Stored items
============================================================

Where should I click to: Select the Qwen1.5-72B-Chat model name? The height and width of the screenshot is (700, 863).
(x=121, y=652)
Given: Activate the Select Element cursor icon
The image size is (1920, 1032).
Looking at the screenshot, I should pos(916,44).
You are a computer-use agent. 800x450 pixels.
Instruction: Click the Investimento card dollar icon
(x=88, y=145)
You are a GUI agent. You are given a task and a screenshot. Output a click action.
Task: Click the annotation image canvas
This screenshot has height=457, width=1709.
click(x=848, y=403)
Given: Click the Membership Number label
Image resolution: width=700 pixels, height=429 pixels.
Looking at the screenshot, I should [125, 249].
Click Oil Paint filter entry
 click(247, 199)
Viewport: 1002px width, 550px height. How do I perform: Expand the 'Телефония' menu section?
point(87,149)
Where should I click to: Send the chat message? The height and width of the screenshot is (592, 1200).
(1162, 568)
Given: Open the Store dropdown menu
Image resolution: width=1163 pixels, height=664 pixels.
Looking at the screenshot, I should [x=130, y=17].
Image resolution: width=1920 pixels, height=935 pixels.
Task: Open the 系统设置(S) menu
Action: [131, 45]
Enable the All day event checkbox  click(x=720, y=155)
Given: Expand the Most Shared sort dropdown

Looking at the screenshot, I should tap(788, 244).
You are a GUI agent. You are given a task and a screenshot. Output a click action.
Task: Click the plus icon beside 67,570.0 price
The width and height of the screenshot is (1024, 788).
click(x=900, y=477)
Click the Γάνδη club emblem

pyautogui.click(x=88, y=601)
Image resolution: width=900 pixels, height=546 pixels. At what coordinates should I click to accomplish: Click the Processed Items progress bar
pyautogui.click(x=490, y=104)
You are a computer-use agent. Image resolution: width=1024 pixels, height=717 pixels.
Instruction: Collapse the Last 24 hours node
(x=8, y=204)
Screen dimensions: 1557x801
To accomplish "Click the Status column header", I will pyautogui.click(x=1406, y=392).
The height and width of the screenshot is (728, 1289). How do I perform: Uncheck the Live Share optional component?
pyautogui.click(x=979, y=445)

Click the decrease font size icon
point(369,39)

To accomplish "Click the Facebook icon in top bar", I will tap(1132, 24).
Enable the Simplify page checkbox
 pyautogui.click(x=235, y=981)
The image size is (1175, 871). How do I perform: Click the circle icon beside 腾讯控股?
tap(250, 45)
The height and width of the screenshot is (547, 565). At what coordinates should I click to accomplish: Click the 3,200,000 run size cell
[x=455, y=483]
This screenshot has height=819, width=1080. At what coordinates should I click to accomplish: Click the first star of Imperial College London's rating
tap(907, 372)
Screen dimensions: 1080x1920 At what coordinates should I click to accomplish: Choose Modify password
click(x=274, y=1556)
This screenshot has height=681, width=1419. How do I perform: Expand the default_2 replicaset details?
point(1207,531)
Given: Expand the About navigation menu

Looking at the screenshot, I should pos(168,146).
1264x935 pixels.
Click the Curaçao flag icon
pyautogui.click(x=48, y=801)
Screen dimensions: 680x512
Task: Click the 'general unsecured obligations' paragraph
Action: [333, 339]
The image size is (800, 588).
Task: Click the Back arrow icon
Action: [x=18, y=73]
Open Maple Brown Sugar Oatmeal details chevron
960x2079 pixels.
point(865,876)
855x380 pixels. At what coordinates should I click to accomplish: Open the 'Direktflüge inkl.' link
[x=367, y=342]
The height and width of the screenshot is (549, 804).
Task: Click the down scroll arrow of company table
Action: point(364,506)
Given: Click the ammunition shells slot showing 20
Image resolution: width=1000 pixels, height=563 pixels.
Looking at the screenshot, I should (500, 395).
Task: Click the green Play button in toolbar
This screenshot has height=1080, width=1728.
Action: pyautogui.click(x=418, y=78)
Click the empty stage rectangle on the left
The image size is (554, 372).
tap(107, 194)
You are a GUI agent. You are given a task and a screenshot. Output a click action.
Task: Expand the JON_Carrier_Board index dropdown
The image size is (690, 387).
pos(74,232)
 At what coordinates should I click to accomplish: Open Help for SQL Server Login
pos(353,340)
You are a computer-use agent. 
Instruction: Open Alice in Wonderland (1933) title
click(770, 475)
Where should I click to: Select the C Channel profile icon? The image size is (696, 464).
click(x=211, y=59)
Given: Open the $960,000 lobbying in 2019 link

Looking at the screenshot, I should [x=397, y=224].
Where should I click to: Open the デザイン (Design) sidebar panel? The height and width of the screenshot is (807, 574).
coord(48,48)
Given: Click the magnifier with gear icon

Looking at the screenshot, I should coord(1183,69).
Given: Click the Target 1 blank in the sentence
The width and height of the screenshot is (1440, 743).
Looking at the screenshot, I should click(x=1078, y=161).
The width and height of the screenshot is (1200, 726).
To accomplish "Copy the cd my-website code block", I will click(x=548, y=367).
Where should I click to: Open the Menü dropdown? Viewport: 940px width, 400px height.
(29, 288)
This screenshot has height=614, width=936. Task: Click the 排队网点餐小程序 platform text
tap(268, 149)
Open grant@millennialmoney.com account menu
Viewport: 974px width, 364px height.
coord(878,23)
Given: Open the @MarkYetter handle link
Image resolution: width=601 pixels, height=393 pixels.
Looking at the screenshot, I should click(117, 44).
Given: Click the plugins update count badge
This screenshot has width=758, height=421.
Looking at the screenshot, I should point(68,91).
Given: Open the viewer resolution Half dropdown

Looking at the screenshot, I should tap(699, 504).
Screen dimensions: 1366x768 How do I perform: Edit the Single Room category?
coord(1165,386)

============================================================

> [WORK TASK] Your reply must contain each entry, reproduced exactly.

> [TASK RESPONSE]
Where should I click to: Select the Qwen1.5-72B-Chat model name? The height and width of the screenshot is (700, 863).
(x=121, y=652)
Given: Activate the Select Element cursor icon
The image size is (1920, 1032).
Looking at the screenshot, I should pos(916,44).
You are a computer-use agent. 800x450 pixels.
Instruction: Click the Investimento card dollar icon
(x=88, y=145)
You are a GUI agent. You are given a task and a screenshot. Output a click action.
Task: Click the annotation image canvas
This screenshot has height=457, width=1709.
click(x=848, y=403)
Given: Click the Membership Number label
Image resolution: width=700 pixels, height=429 pixels.
Looking at the screenshot, I should [125, 249].
Click Oil Paint filter entry
 click(247, 199)
Viewport: 1002px width, 550px height. How do I perform: Expand the 'Телефония' menu section?
point(87,149)
Where should I click to: Send the chat message? The height and width of the screenshot is (592, 1200).
(1162, 568)
Given: Open the Store dropdown menu
Image resolution: width=1163 pixels, height=664 pixels.
Looking at the screenshot, I should [x=130, y=17].
Image resolution: width=1920 pixels, height=935 pixels.
Task: Open the 系统设置(S) menu
Action: [131, 45]
Enable the All day event checkbox  click(x=720, y=155)
Given: Expand the Most Shared sort dropdown

Looking at the screenshot, I should tap(788, 244).
You are a GUI agent. You are given a task and a screenshot. Output a click action.
Task: Click the plus icon beside 67,570.0 price
The width and height of the screenshot is (1024, 788).
click(x=900, y=477)
Click the Γάνδη club emblem

pyautogui.click(x=88, y=601)
Image resolution: width=900 pixels, height=546 pixels. At what coordinates should I click to accomplish: Click the Processed Items progress bar
pyautogui.click(x=490, y=104)
You are a computer-use agent. Image resolution: width=1024 pixels, height=717 pixels.
Instruction: Collapse the Last 24 hours node
(x=8, y=204)
Screen dimensions: 1557x801
To accomplish "Click the Status column header", I will pyautogui.click(x=1406, y=392).
The height and width of the screenshot is (728, 1289). How do I perform: Uncheck the Live Share optional component?
pyautogui.click(x=979, y=445)

Click the decrease font size icon
point(369,39)

To accomplish "Click the Facebook icon in top bar", I will tap(1132, 24).
Enable the Simplify page checkbox
 pyautogui.click(x=235, y=981)
The image size is (1175, 871). How do I perform: Click the circle icon beside 腾讯控股?
tap(250, 45)
The height and width of the screenshot is (547, 565). At what coordinates should I click to accomplish: Click the 3,200,000 run size cell
[x=455, y=483]
This screenshot has height=819, width=1080. At what coordinates should I click to accomplish: Click the first star of Imperial College London's rating
tap(907, 372)
Screen dimensions: 1080x1920 At what coordinates should I click to accomplish: Choose Modify password
click(x=274, y=1556)
This screenshot has height=681, width=1419. How do I perform: Expand the default_2 replicaset details?
point(1207,531)
Given: Expand the About navigation menu

Looking at the screenshot, I should pos(168,146).
1264x935 pixels.
Click the Curaçao flag icon
pyautogui.click(x=48, y=801)
Screen dimensions: 680x512
Task: Click the 'general unsecured obligations' paragraph
Action: [333, 339]
The image size is (800, 588).
Task: Click the Back arrow icon
Action: [x=18, y=73]
Open Maple Brown Sugar Oatmeal details chevron
960x2079 pixels.
point(865,876)
855x380 pixels. At what coordinates should I click to accomplish: Open the 'Direktflüge inkl.' link
[x=367, y=342]
The height and width of the screenshot is (549, 804).
Task: Click the down scroll arrow of company table
Action: point(364,506)
Given: Click the ammunition shells slot showing 20
Image resolution: width=1000 pixels, height=563 pixels.
Looking at the screenshot, I should (500, 395).
Task: Click the green Play button in toolbar
This screenshot has height=1080, width=1728.
Action: pyautogui.click(x=418, y=78)
Click the empty stage rectangle on the left
The image size is (554, 372).
tap(107, 194)
You are a GUI agent. You are given a task and a screenshot. Output a click action.
Task: Expand the JON_Carrier_Board index dropdown
The image size is (690, 387).
pos(74,232)
 At what coordinates should I click to accomplish: Open Help for SQL Server Login
pos(353,340)
You are a computer-use agent. 
Instruction: Open Alice in Wonderland (1933) title
click(770, 475)
Where should I click to: Select the C Channel profile icon? The image size is (696, 464).
click(x=211, y=59)
Given: Open the $960,000 lobbying in 2019 link

Looking at the screenshot, I should [x=397, y=224].
Where should I click to: Open the デザイン (Design) sidebar panel? The height and width of the screenshot is (807, 574).
coord(48,48)
Given: Click the magnifier with gear icon

Looking at the screenshot, I should coord(1183,69).
Given: Click the Target 1 blank in the sentence
The width and height of the screenshot is (1440, 743).
Looking at the screenshot, I should click(x=1078, y=161).
The width and height of the screenshot is (1200, 726).
To accomplish "Copy the cd my-website code block", I will click(x=548, y=367).
Where should I click to: Open the Menü dropdown? Viewport: 940px width, 400px height.
(29, 288)
This screenshot has height=614, width=936. Task: Click the 排队网点餐小程序 platform text
tap(268, 149)
Open grant@millennialmoney.com account menu
Viewport: 974px width, 364px height.
coord(878,23)
Given: Open the @MarkYetter handle link
Image resolution: width=601 pixels, height=393 pixels.
Looking at the screenshot, I should click(117, 44).
Given: Click the plugins update count badge
This screenshot has width=758, height=421.
Looking at the screenshot, I should point(68,91).
Given: Open the viewer resolution Half dropdown

Looking at the screenshot, I should tap(699, 504).
Screen dimensions: 1366x768 How do I perform: Edit the Single Room category?
coord(1165,386)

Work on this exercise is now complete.